Should you have any questions, please contact Janice Knight, Licensing Inspector at
(540) 430-9258 or by email at Janice.knight@dss.virginia.gov

Violations:
Standard #: 22VAC40-73-680-I
Description: Based upon documentation and interviews, the facility failed to ensure all required documentation was included on the medication administration records (MARs) for three of three residents' MARs reviewed.

Evidence:
1. The MAR for resident 1 was blank on 5/4/2022 at 5:00 pm for Timolol eye drops; 5/4/2022 at 4:00 pm, 5/5/2022 and 5/12/2022 at 1:00 pm for Tramadol.

2. The MAR for resident 2 did not include a diagnosis for Novolog.

3. The MAR for resident 2 did not include the blood glucose levels and amount of insulin administered on 5/1/2022 at 8:00 am, 12:00 pm and 4:30 pm, 5/5/2022 at 4:30 pm, 5/6/2022 and 5/7/2022 at 8:00 am and 12:00 pm, and 5/13/2022 at 4:30 pm; 5/2/2022, 5/4/2022, 5/6/2022 and 5/7/2022 at 4:30 pm, the amount of insulin administered was not documented.

4. The MAR for resident 3 was not initialed on 5/9/2022 and 5/12/2022 at 2:00 pm for Furosemide, Albuterol and Potassium.

5. On 5/16/2022, the licensing inspector (LI) interviewed staff 1 who stated, "The medications were administered and I don't know why my initials don't show up unless I forgot to sign them off."

6. On 5/16/2022, the LI interviewed residents 1 and 3 and both stated they received their medications and have not missed any.

Plan of Correction: A 100 percent audit of the MARs was completed by the regional director of nursing and the executive director on 5/24/2022. On 5/23/2022 all registered medication aides were retrained by the regional director of nursing on proper MAR documentation.
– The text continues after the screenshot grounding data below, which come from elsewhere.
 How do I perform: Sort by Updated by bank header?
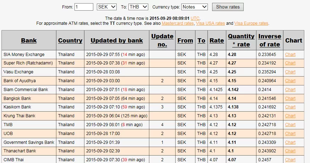117,40
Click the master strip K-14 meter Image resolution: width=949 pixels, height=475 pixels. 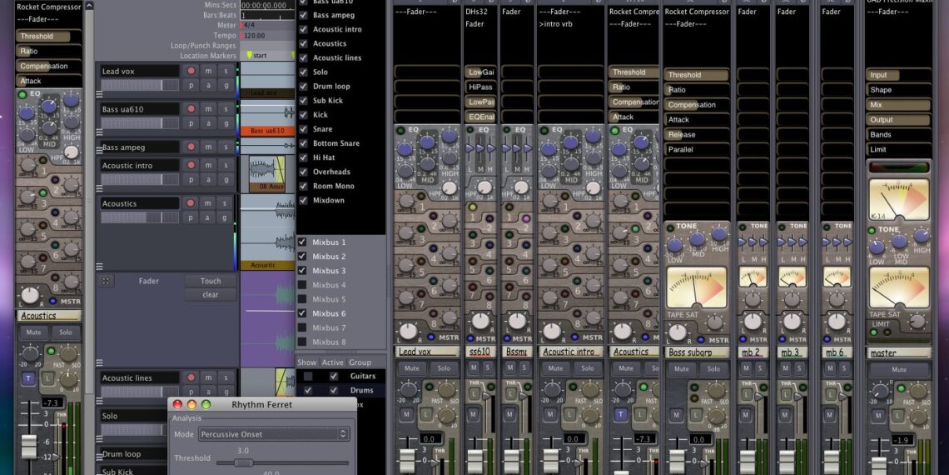point(898,199)
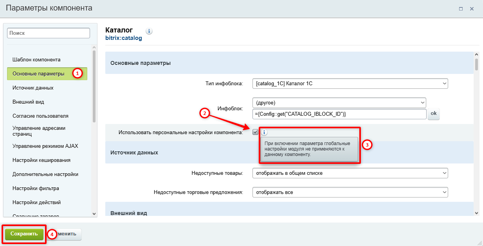483x246 pixels.
Task: Click the green Сохранить button
Action: 24,234
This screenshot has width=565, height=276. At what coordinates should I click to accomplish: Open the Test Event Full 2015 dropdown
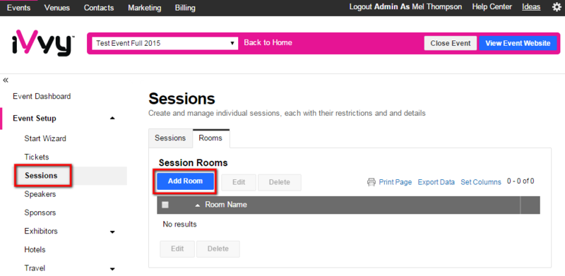point(165,43)
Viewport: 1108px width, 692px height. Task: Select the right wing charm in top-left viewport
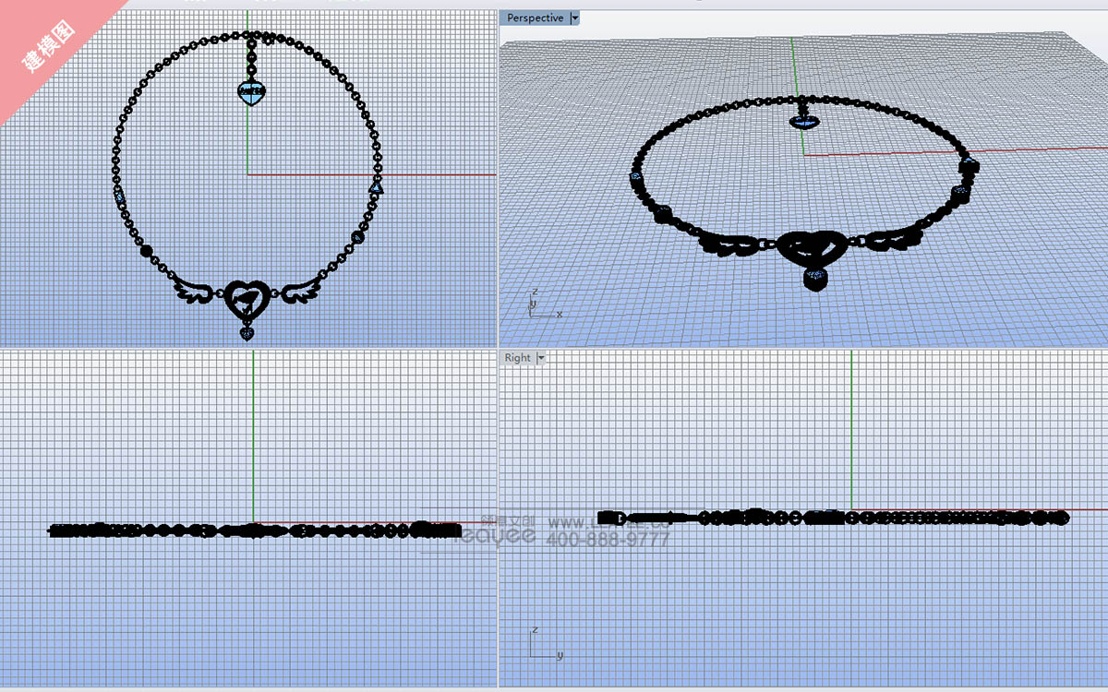pos(297,290)
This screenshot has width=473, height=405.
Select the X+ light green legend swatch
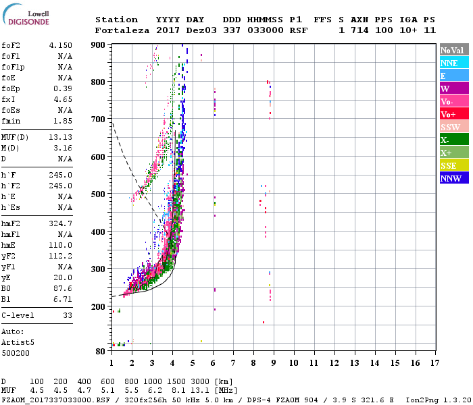(x=454, y=152)
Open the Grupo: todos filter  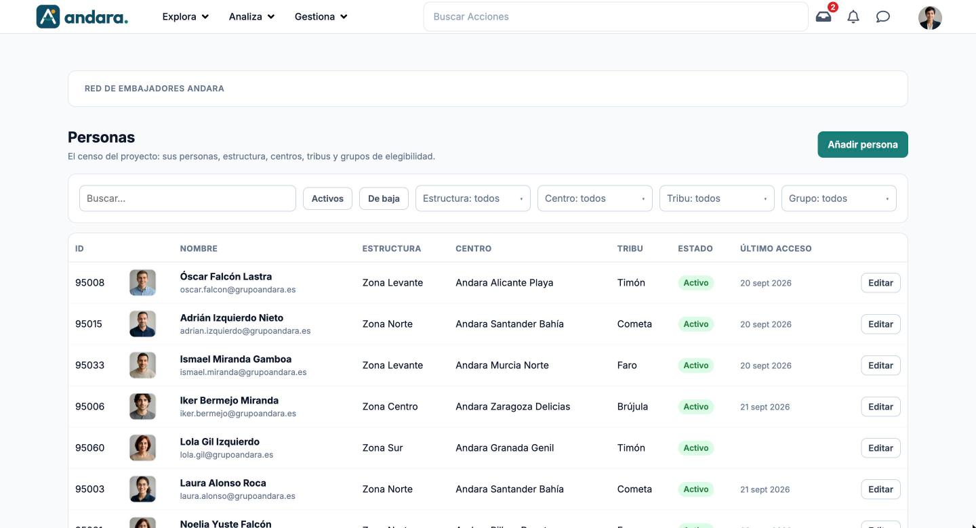(839, 198)
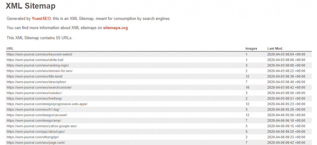
Task: Open the seo/description URL
Action: 36,82
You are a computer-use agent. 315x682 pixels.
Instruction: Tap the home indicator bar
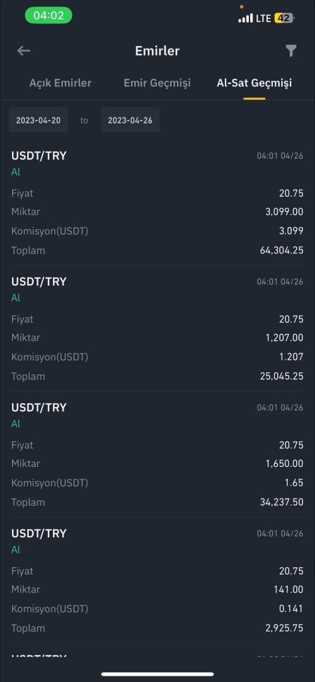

The regional director of nursing and/or wellness coordinator will review the medication aide documentation daily for the next 30 days and 3 times a week thereafter to ensure compliance with all requirements for documentation of medication administration and to ensure all documentation is recorded accurately on the MARs.

Disclaimer:
This information is provided by the Virginia Department of Social Services, which neither endorses any facility nor guarantees that the information is complete. It should not be used as the sole source in evaluating and/or selecting a facility.